After years of service in Asia, Iona is returning to a new life in New Zealand. Read about her journey of finishing on the field.

Read an excerpt from Iona’s recent newsletter, that explains her recent experiences of saying goodbyes and looking ahead to the future:

“As I sit and write this, my flat is filled with small piles of household items for different people; my suitcases are semi-packed as I trial what fits in different cases that I will take on my break and those that I will send back to New Zealand ahead of me. It is a mixture of excitement and burgeoning sadness that fills my heart as I contemplate my time on the field. How does one say goodbye to a home and friends that are now like family knowing that you will not see many of them again?

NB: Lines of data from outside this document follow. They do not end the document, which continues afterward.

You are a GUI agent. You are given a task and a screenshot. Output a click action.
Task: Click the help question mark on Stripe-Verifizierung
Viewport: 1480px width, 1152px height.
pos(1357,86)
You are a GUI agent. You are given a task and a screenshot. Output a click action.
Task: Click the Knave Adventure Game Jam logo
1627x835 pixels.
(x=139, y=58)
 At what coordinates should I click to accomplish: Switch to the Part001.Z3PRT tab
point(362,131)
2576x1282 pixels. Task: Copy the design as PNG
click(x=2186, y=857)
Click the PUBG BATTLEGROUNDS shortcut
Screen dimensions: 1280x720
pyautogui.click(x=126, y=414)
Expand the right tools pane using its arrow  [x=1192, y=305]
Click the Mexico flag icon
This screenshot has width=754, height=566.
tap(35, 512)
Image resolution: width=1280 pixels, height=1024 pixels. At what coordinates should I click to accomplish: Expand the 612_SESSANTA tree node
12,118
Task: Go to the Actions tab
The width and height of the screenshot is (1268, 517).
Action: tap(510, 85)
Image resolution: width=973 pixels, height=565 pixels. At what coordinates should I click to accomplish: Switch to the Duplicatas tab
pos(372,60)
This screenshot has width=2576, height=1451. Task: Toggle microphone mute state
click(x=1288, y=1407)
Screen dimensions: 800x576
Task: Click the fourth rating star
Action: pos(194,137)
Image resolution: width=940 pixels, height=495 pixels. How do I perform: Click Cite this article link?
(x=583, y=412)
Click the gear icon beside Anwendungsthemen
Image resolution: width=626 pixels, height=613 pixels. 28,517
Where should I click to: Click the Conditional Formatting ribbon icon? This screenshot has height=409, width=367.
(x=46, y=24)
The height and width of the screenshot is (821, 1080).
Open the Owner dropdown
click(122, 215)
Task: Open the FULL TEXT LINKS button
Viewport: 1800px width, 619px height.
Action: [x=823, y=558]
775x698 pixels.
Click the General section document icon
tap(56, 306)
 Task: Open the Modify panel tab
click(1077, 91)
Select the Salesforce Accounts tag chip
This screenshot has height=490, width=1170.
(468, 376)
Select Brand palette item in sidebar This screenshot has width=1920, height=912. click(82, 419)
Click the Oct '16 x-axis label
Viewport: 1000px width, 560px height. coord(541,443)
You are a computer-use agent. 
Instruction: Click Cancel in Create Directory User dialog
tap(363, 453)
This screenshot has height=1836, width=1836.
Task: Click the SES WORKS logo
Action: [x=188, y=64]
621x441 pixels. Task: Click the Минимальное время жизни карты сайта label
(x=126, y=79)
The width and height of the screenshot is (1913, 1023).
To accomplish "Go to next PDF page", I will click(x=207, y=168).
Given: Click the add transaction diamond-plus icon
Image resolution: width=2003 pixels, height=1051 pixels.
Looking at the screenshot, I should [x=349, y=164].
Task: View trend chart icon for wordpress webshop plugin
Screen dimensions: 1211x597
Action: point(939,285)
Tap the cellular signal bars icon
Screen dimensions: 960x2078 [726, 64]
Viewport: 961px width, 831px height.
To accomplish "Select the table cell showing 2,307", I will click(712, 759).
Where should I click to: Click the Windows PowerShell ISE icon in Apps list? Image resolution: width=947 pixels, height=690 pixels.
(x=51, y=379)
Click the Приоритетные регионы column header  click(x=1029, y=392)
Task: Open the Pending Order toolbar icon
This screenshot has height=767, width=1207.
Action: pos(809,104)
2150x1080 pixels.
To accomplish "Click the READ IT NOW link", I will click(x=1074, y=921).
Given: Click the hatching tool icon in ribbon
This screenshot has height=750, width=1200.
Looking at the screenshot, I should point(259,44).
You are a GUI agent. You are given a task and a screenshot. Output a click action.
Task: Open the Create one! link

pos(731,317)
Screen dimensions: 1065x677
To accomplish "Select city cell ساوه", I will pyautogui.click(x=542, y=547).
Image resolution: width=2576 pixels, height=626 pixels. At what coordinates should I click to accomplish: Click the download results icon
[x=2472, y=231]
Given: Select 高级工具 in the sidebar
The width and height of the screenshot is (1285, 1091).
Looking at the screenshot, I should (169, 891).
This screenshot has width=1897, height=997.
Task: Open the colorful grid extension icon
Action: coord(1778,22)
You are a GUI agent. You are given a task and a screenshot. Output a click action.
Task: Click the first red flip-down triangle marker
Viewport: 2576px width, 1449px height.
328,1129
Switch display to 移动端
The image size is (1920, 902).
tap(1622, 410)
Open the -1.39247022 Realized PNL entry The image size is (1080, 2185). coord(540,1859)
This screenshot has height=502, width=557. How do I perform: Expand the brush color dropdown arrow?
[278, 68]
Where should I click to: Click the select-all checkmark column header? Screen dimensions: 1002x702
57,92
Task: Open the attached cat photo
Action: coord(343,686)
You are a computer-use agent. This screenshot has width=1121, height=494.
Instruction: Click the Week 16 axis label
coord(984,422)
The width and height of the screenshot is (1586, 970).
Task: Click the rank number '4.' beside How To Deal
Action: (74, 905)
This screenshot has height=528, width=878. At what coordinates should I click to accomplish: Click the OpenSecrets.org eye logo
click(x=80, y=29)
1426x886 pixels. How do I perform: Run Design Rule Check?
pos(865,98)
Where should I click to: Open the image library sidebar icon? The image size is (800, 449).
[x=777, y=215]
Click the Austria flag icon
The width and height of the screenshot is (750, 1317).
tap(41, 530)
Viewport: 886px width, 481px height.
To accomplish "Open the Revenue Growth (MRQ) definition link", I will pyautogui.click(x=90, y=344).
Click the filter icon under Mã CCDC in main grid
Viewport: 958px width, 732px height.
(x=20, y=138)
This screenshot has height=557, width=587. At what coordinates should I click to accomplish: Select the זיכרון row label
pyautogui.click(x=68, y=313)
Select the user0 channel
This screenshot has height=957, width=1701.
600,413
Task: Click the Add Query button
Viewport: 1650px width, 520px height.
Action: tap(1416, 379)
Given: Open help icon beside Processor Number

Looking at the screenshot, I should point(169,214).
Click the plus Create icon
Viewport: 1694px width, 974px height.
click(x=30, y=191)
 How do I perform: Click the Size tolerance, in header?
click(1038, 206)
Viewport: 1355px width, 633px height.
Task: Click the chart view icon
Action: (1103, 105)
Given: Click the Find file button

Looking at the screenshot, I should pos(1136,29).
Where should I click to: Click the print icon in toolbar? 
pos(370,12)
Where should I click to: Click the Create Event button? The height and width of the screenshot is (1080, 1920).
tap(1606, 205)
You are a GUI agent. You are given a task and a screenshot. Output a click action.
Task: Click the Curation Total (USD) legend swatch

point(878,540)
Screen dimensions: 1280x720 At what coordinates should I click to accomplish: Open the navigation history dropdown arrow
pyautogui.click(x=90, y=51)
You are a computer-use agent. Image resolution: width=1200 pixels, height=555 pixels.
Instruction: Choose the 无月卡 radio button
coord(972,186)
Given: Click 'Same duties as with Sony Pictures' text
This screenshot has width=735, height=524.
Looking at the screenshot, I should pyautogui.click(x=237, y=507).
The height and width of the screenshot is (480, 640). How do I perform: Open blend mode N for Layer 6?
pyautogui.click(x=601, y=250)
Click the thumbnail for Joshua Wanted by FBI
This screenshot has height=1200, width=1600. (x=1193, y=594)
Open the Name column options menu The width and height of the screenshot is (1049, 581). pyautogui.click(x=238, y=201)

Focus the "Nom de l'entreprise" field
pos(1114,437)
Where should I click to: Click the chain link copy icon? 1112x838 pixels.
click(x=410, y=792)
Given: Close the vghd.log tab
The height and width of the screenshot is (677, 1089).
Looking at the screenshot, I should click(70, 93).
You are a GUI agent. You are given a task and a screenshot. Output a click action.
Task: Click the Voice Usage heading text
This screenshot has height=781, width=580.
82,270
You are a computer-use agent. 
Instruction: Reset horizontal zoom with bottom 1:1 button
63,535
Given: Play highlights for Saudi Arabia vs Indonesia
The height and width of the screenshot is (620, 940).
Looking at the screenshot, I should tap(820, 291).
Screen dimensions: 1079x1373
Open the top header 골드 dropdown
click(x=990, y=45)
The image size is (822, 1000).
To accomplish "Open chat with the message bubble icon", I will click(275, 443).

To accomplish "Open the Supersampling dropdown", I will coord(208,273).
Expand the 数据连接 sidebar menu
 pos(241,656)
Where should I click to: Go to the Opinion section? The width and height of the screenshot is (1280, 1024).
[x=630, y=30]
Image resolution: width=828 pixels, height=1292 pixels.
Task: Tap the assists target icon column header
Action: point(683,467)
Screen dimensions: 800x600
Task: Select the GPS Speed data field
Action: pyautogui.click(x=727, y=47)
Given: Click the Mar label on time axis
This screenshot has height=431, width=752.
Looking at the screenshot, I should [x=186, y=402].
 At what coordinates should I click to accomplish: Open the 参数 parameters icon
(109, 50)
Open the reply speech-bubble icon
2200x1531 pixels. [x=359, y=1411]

“Sometimes I’m blissfully busy with practical things like listing items on a spreadsheet to sell to my friends or sorting out my shelf full of resources at school. But really, I have been mostly looking around me, cherishing the views, eating lunch with colleagues and friends, receiving hugs and accepting coffee invitations so I can bank another memory or have a chance to say I will miss their face; I will miss them being in my life.”

Is this season of change hard? Absolutely. Yet Iona knows this is right.

“I feel like I am ready to leave and start the new chapter that God is calling me to.”

Iona emails to update on how this space of transition is going for her:

“A lot has happened since then, with farewelling all the things in my flat, place, people, and memories. The closer I get to leaving the more intense the emotions are. It’s a weird feeling as you are leaving for good things and at the right time, yet there is the juxtaposition of sweet memories and loss intertwined.

“Preparing for transition is vital to doing it well. The book I read on transition (Looming Transitions by Amy Young) explains that you’ll leave a wake behind you. How big it is, is up to you. Transition is messy, and hard no matter how many times you do it. Goodbyes are not just for you, but for others. You have logistical things to plan out well, and also time with treasured people. Not all people vying for your time are of equal importance so sometimes you have to and should prioritise, or not, in your last days.

“Over the last month, I have sat across from my dear friends and told them how much I appreciate things about them and what they have meant to me. I have been able to share about God’s goodness, grace and provision during this time of transition and it has brought me and them to tears. Moving back to your passport country you are not the same you as when you left– you have a piece of the new country in your heart now. You might even like different food, do things in a different way, or see things with a different perspective. I always say to those who ask, you can’t unsee the world, it most certainly changes you. I am very grateful for all that I have experienced with God and will hold it in my heart to serve others in the future.”